Cómo dormir y no morir en el intento

No sé por qué motivo o razón, pero parece que hemos vuelto hacia atrás en el tiempo en lo que a dormir se refiere. Desde hace un par de noches Pegotito está más que rebelde y empachosa a última hora de la tarde y el momento de irse a la cama nos cuesta sudor y lágrimas.

No hemos cambiado la forma de hacer las cosas ni un ápice. Cenamos alrededor de las 20:30 para compartir mesa los 3, sobre las 21 o 21:10 nos vamos a la habitación, jugamos un poco, decimos adiós a las cortinas, los muebles y los muñecos, papá apaga la luz, doy de mamar a Pegoti y… Hasta hace dos días la tumbaba en su cuna después de comerla a besos, daba alguna muchas vueltas hasta que cogía la postura y se dormía, destapada, eso sí. Ahora ha cambiado las vueltas por los chillidos y las patadas, que cesan cuando la cojo pero que vuelven cuando decido meterla con nosotros en la cama (¡muero de amor cuando dormimos los 3 juntos! Peeeero he de reconocer que no es lo más cómodo, porque se empieza a pegar a mí, a babearme, a ponerme el culo en la cara… ¡Un cuadro, vaya! 😀 ).
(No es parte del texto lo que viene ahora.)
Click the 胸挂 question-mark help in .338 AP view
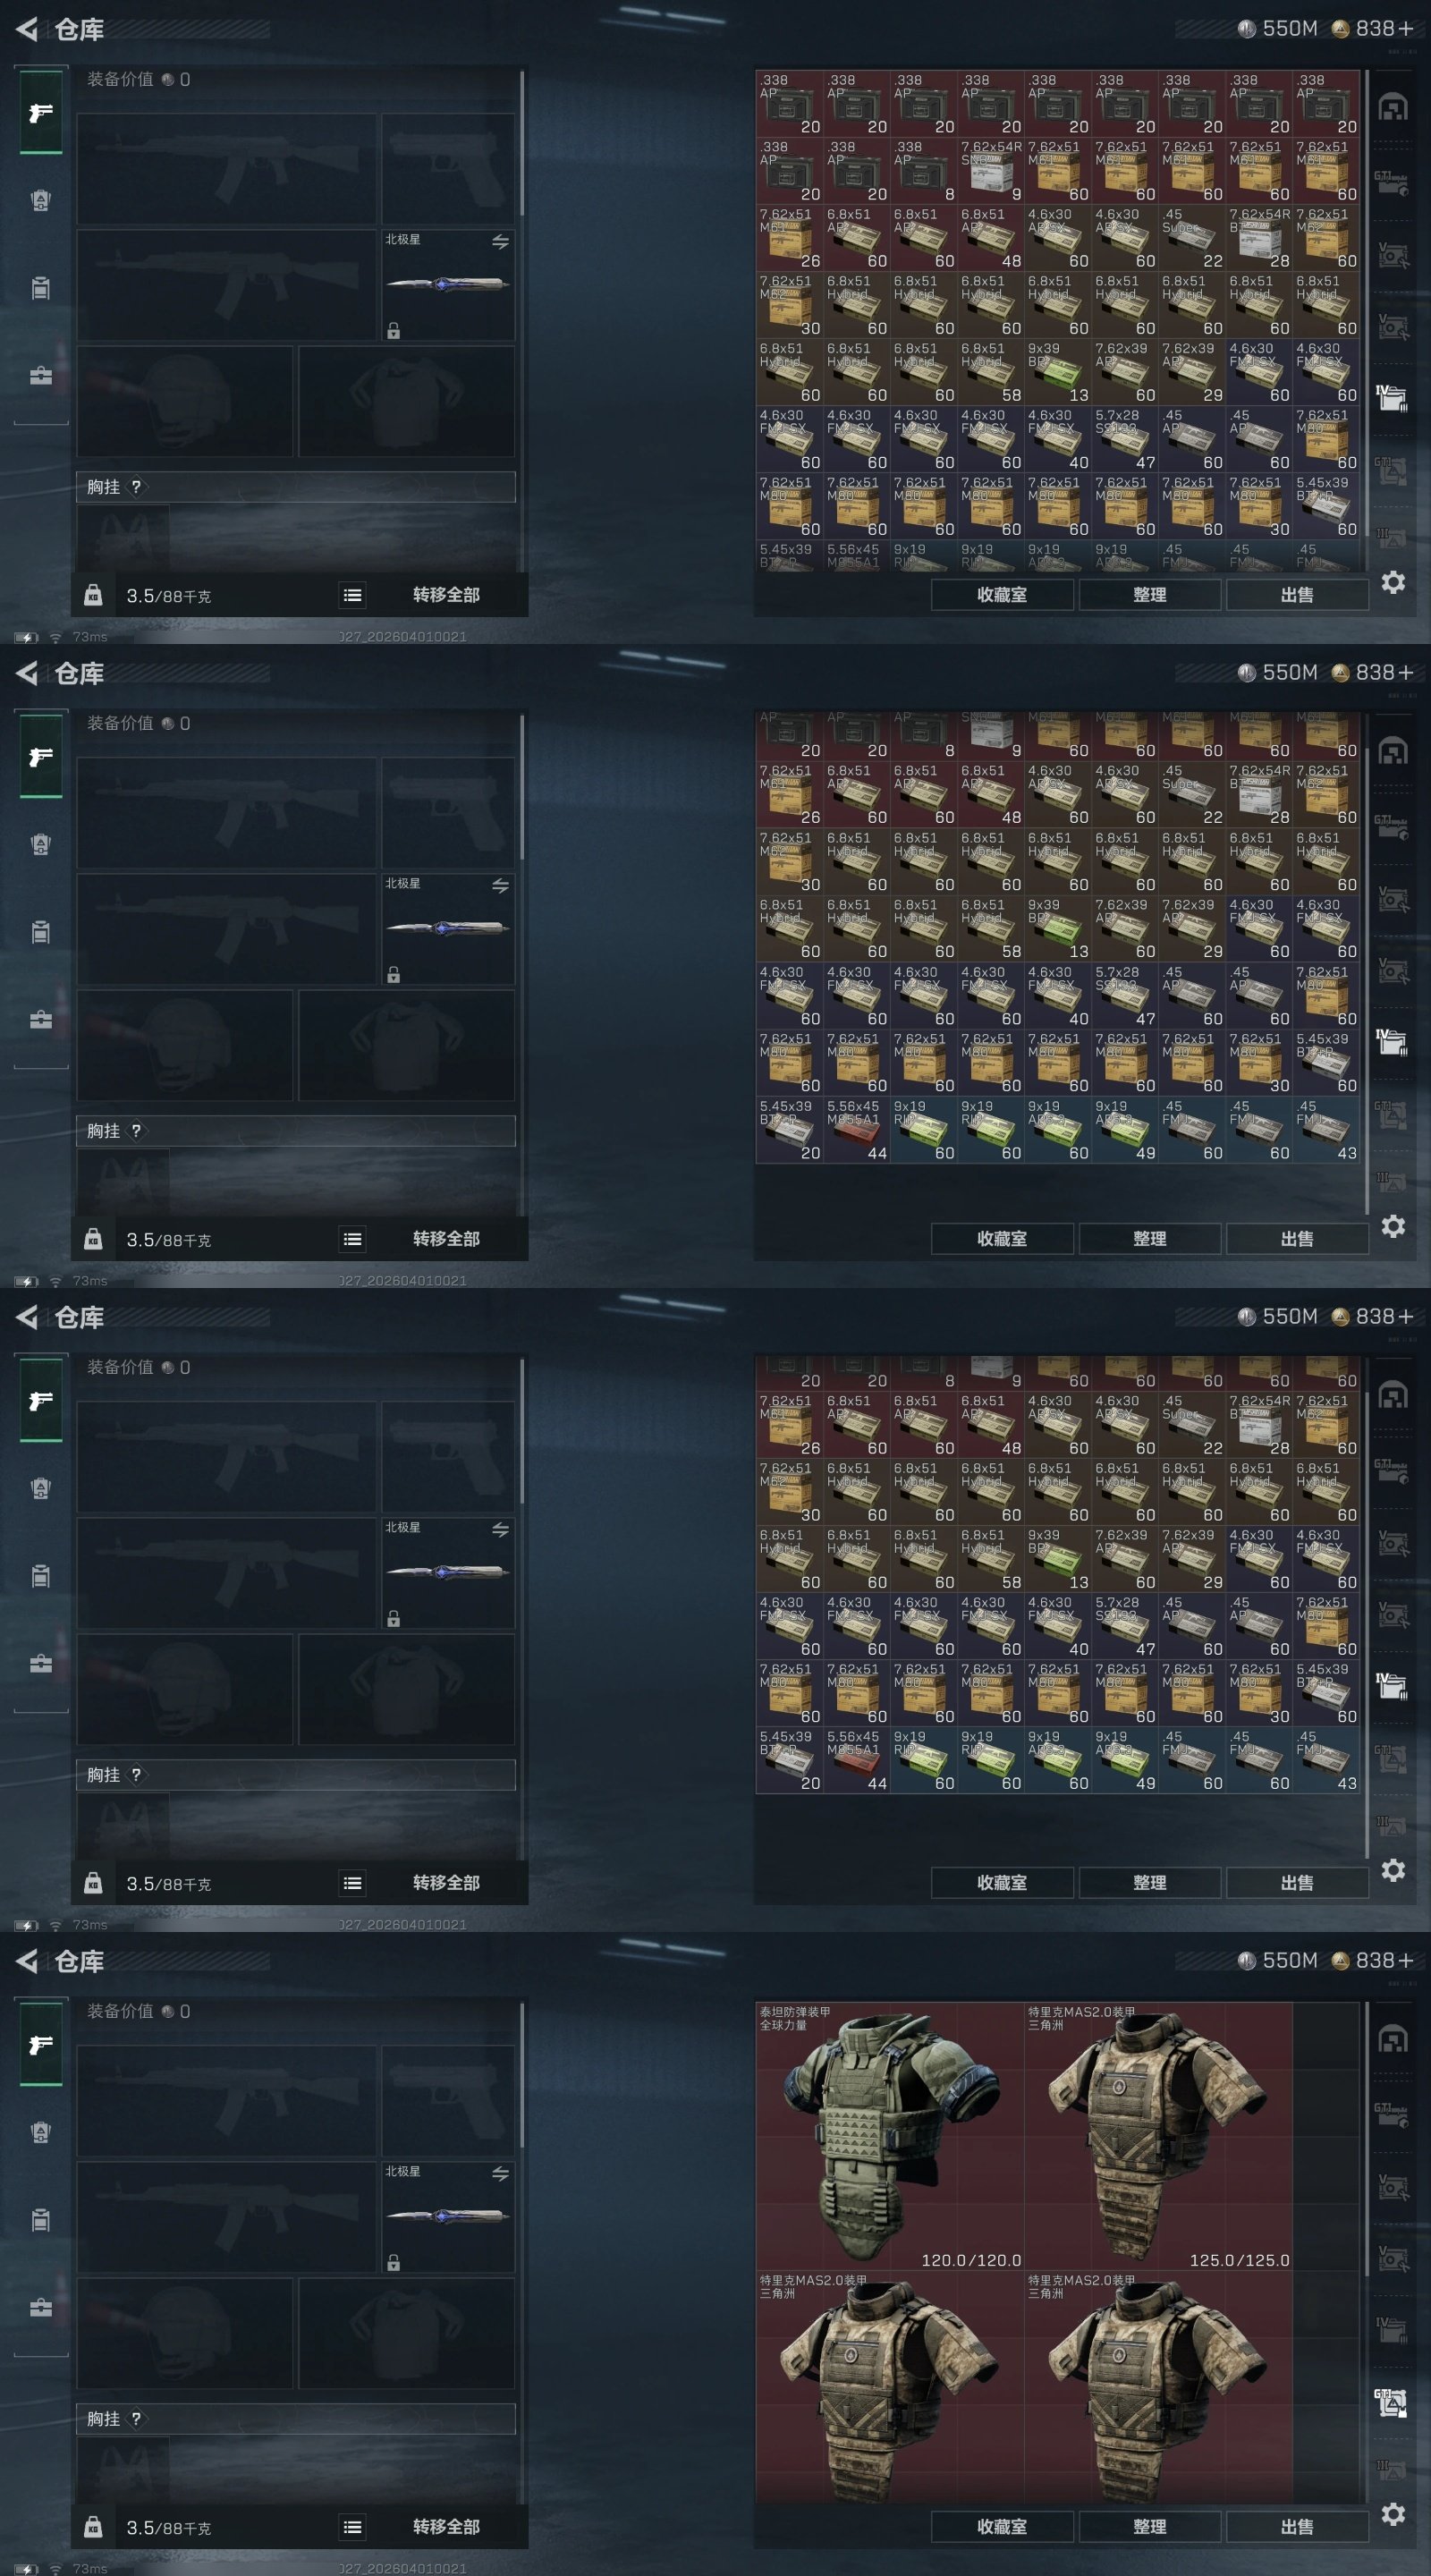1431x2576 pixels. 136,487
Solo quiere estar en brazos por la noche, concretamente en los míos, pero tengo un defecto: no puedo dormir de pie. Servidora no es perfecta… 😉 Así que, con todo el dolor de mi corazón, cuando me he cansado de acunarla varias veces y de probar a acostarla dormida y contemplar, temerosa, cómo abre el ojo, tengo que dejar que llore un poco. 😦 A los pocos minutos cae rendida, claro, pero me da muuuucha pena. Y no, no me sirve ni cogerla de la mano, ni acariciarle la tripita ni las piernas, porque me fríe a patadas la tía.
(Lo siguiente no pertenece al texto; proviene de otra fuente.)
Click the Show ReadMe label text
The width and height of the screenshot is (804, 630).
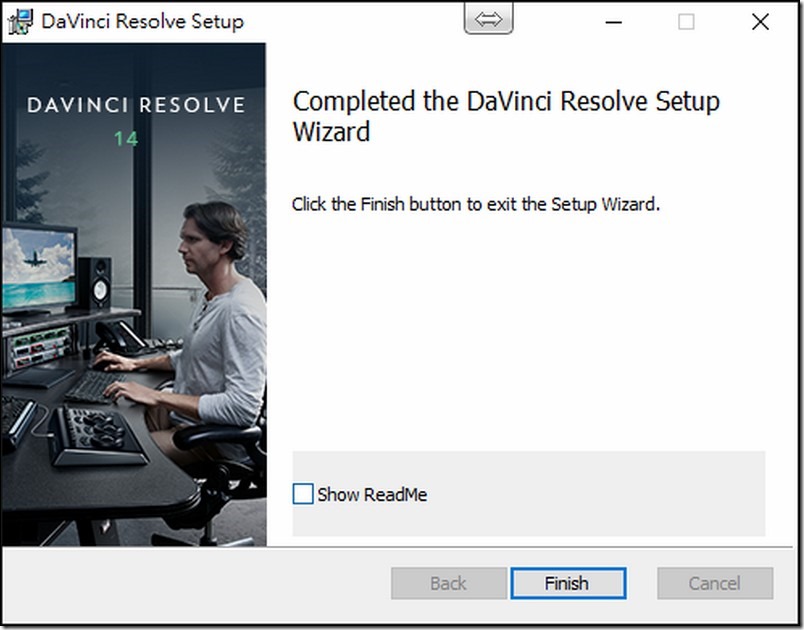(372, 494)
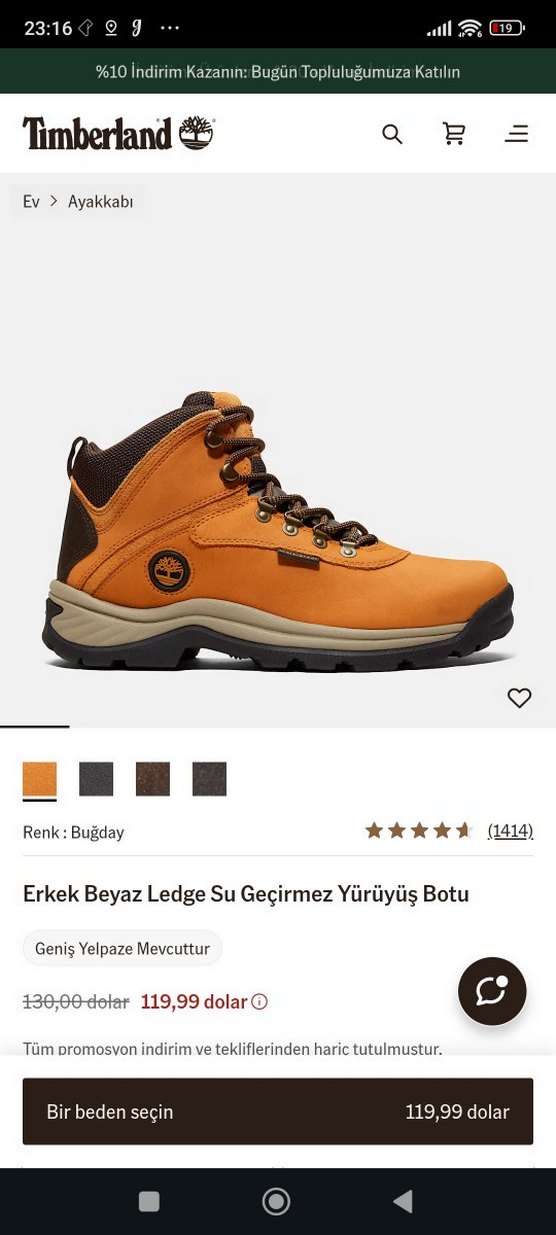Select the second dark gray swatch
Screen dimensions: 556x1235
[96, 779]
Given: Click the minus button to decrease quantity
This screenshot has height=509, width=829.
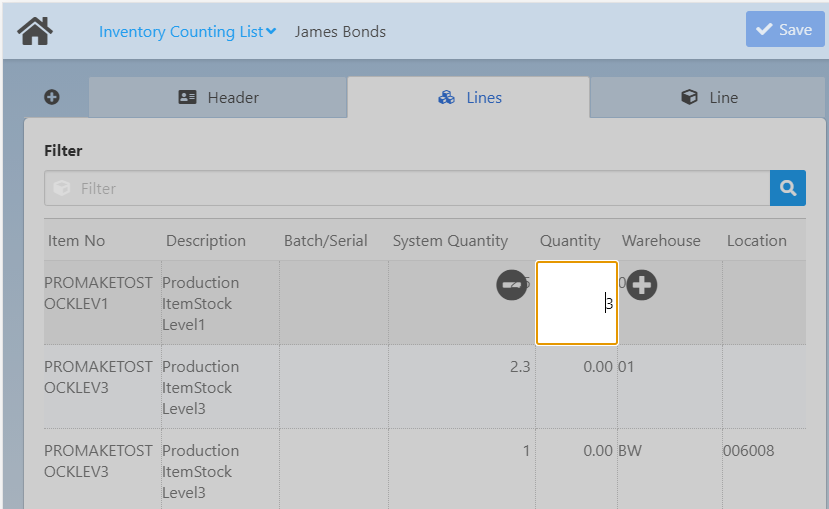Looking at the screenshot, I should [512, 285].
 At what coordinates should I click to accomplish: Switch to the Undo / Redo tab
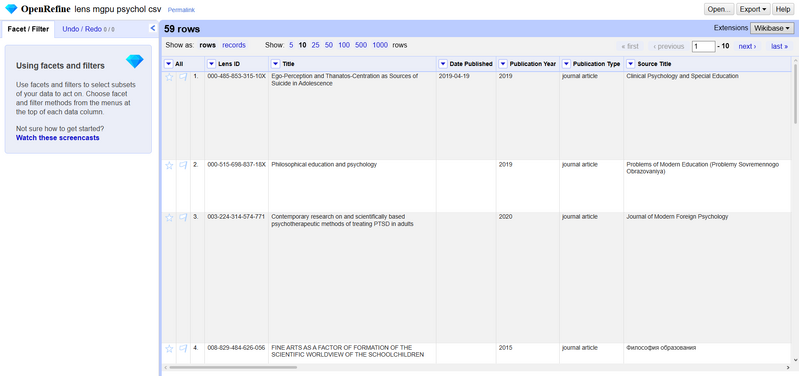click(x=88, y=30)
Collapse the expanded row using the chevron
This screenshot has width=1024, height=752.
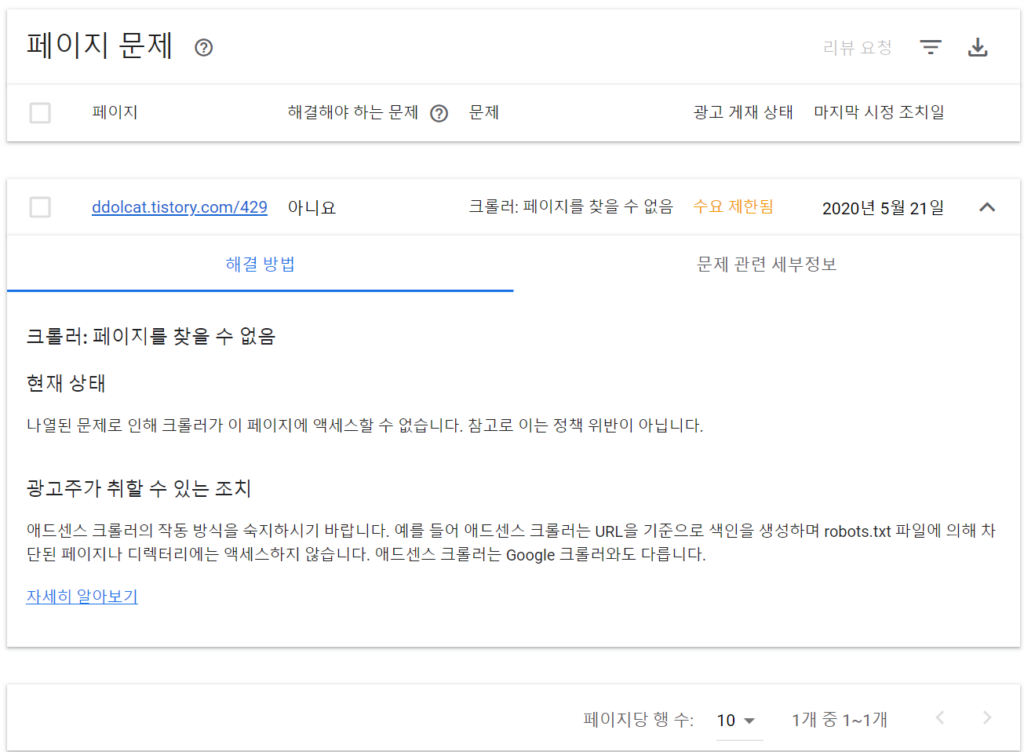986,207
En fin, que ahora, con sus casi 17 meses, parece que estamos retrocediendo atrás en el tiempo, a lo Michael J. Fox. Volvemos a experimentar el curioso “síndrome de la cuna de pinchos”, como lo bauticé en su día. Espero que la cosa mejore y tanto ella como nosotros podamos descansar mejor y no temer estos momentos. Y vosotras, ¿cómo vais con los ritmos de sueño de vuestros peques?